Kittatinny Ridge Retreat
The most alluring feature of the original design, 3 church-like gables at the entranceway, would not fit on the lot because of the access road. So, working with architect Jeff Biehn, we moved the front entrance to the side, still giving it that chapel-esque feel. That let us keep the master bedroom sitting 40 feet over a creek that runs year round. Floors are reclaimed local white and red oak, much of the interior is locally reclaimed Doug fir. On the second floor, what was going to be a simple storage room was transformed into a Narnia-laden secret playroom only because the builder prompted me (multiple times I’m afraid) that that place could be turned into something special. When I found a narrow cabinet that could work as a wardrobe, the project was sealed, and we attached it to the wall. Except for the stuffed toy beaver and fox onto, you’d never know there was a room behind it.
All the furniture was built or restored by local artisans. The cabinetry (kitchen cabinets, sleeping alcove bins, couch, beside drawers) are also crafted from reclaimed Doug fir (though why we have so much Doug fir barn wood here on the east coast, I still don’t quite understand. A local Amishman (who also built the folding window table that faces the woods in the dining room) was so satisfied (we mayn’t say ‘proud’) with the front he built that he asked us to take a photograph for him.

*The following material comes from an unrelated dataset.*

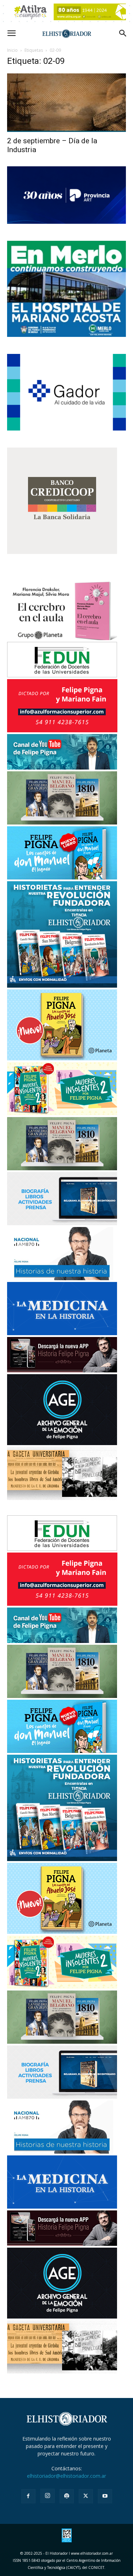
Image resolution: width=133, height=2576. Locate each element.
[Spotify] (67, 2496)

The exterior colors churned much debate. The gorgeous linseed oiled cedar that’s now on the soffits almost won out until one coworker counseled, “If you’ve had dark brown with red trim in your minds eye, you will be disappointed with anything else,” and then proceeded to forward me pictures of dark brown homes with red trim. She was absolutely right, and the coloring is perfect. We didn’t notice at the time, but it even matches the original red footbridge over the creek.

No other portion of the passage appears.